Il Papa non sconfessa quindi la dottrina tradizionale, ma prendendo atto che la situazione è profondamente cambiata, ritiene che anche la dottrina debba esprimere giudizi nuovi e adeguati. Ancor più facile sarebbe stato esprimersi in modo categorico sulla pena di morte, perché nemmeno la dottrina tradizionale la ammetteva quale punizione retributiva, ma soltanto nel caso in cui lo Stato non avesse altri mezzi per difendersi da colui che potrebbe attentare gravemente alla sua esistenza. Da alcuni decenni però insigni moralisti insistono nel considerarla un’eccezione definitivamente superata, ritenendo che gli Stati moderni posseggano ben altri mezzi per difendere la propria esistenza.
Vigil: Ciò che Gesù portò fu una profonda ispirazione utopica che originò un “movimento” e che perciò fu tanto mal visto sia dalla religione ufficiale che dallo Stato. Questa difficile relazione si trasformò solo quando lo stesso cristianesimo divenne “Religione dello Stato” e sostituì la religione di Stato dell’impero romano, promuovendo il regime “di cristianità”, di unione tra Chiesa e potere politico, come è risaputo.
Oggi giorno non è possibile una “religione dello Stato”, ma è possibile ciò che potremmo chiamare “religione della società” o “religione della cultura” (l’unione d’identità del cristianesimo con una determinata cultura o società). Il cristianesimo ufficiale vive questa unione – almeno l’anela – e per questo molte volte si comporta come se pensasse che il “Vangelo senza glossa” – come diceva ingenuamente San Francesco – non serve per organizzare la società né la Chiesa, perché “ha poco senso pratico”.
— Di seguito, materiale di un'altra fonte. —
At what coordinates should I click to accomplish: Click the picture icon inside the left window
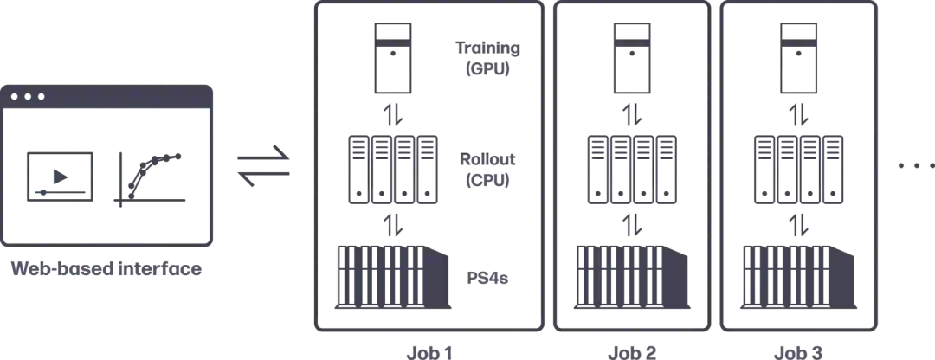tap(59, 177)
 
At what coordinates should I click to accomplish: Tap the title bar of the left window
tap(109, 97)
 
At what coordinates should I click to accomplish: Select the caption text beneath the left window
tap(109, 270)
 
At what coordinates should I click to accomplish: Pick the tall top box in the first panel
tap(393, 57)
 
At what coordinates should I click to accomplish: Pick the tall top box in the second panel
tap(633, 57)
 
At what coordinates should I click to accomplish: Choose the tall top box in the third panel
tap(797, 57)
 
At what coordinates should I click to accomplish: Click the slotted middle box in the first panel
tap(395, 169)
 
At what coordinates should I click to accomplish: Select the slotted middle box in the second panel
tap(635, 169)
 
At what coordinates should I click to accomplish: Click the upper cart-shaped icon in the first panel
tap(489, 59)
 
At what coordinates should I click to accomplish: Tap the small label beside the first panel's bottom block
tap(488, 280)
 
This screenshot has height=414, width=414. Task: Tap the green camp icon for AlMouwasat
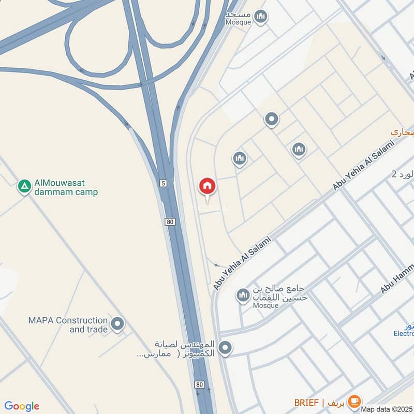pyautogui.click(x=24, y=186)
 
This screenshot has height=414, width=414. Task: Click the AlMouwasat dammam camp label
pyautogui.click(x=65, y=187)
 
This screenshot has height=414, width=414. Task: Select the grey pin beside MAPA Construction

Il tono del linguaggio è molto ultimativo ed esauriente. Dopo l’assoluzione del p. Dupuis – proprio dall’Ufficio dell’allora Card. Ratzinger – a proposito delle sue tesi sul pluralismo religioso, non si rischia di dare l’impressione che ciò che si concede con una mano si toglie con l’altra e insinuare il sospetto di una poca disponibilità da parte della Chiesa cattolica a un vero e proprio cammino di ricerca ecumenica della verità?
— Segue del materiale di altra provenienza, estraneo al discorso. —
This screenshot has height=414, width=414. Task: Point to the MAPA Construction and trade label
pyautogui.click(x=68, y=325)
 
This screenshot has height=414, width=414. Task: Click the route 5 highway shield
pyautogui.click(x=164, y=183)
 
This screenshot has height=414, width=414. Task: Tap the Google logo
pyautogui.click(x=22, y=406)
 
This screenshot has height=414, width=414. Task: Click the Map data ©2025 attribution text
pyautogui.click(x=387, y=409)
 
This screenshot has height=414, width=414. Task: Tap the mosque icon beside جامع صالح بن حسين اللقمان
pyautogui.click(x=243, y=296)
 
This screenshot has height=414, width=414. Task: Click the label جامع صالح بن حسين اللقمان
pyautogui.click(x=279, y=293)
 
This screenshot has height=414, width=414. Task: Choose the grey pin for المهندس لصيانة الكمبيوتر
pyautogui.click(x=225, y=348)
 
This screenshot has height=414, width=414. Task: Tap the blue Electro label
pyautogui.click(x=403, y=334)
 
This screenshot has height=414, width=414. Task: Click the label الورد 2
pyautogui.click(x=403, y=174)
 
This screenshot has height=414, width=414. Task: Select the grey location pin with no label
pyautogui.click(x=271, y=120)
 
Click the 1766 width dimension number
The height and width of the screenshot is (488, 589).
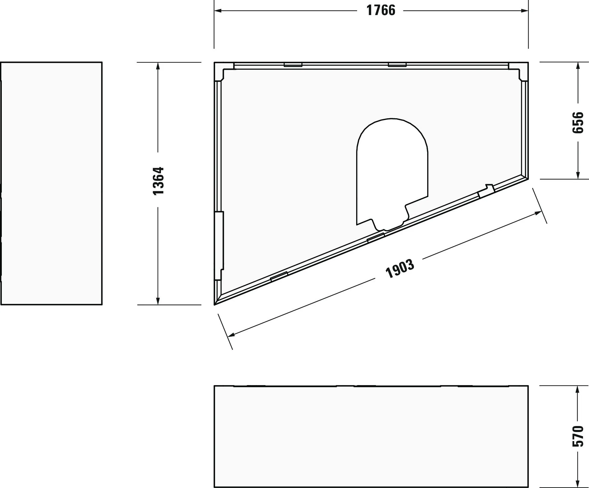pyautogui.click(x=381, y=11)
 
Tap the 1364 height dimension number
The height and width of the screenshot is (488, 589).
pyautogui.click(x=158, y=181)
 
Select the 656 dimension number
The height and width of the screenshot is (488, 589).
pyautogui.click(x=578, y=122)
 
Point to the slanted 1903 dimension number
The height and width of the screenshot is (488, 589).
pyautogui.click(x=399, y=269)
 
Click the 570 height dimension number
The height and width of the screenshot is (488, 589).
pyautogui.click(x=578, y=436)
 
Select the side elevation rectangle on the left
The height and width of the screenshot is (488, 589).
pyautogui.click(x=51, y=184)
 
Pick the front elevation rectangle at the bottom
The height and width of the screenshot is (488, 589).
pyautogui.click(x=371, y=436)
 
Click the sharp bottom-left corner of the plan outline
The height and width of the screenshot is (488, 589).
pyautogui.click(x=215, y=304)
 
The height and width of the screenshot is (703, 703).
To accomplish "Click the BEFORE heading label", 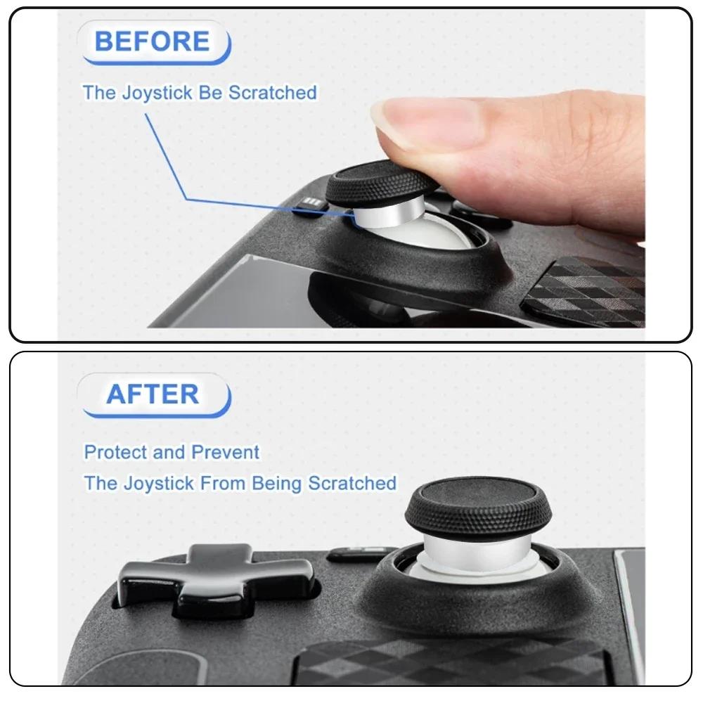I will pyautogui.click(x=152, y=41).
Vigil: A margine del caso Dupuis, è risaputo che la dottrina ufficiale attuale della Chiesa cattolica in materia di pluralismo religioso e del dialogo interreligioso continua a essere fedele alle impostazioni dell’inclusivismo. Il Vaticano II ruppe con l’esclusivismo per aprire le porte dell’inclusivismo: la teologia cattolica si addentrò per questo ponte, ma, dato “l’inverno ecclesiale” che stiamo vivendo, non si arrischia a decidersi di “passare il ponte”, come piace dire a Paul Knitter. Il Catechismo riflette questo inclusivismo ufficiale e da lì proviene questo linguaggio “ultimativo ed esauriente”, dogmatico e chiuso al dialogo. Non si deve tanto al pensiero proprio dei redattori, ma alla rappresentazione che ostenta la dottrina ufficiale.
Vitali: Il problema è la distanza che ancora rimane tra le intuizioni che ci suggerisce lo Spirito, i nostri buoni propositi, e l’abitudine a pensarci in un certo modo e ad agire di conseguenza. Ma proprio il fatto che i sentieri indicati dal padre Dupuis siano stati autorevolmente (e chi oggi direbbe il contrario?) giudicati non difformi dalla dottrina esposta in questo Catechismo, ci lascia ben sperare.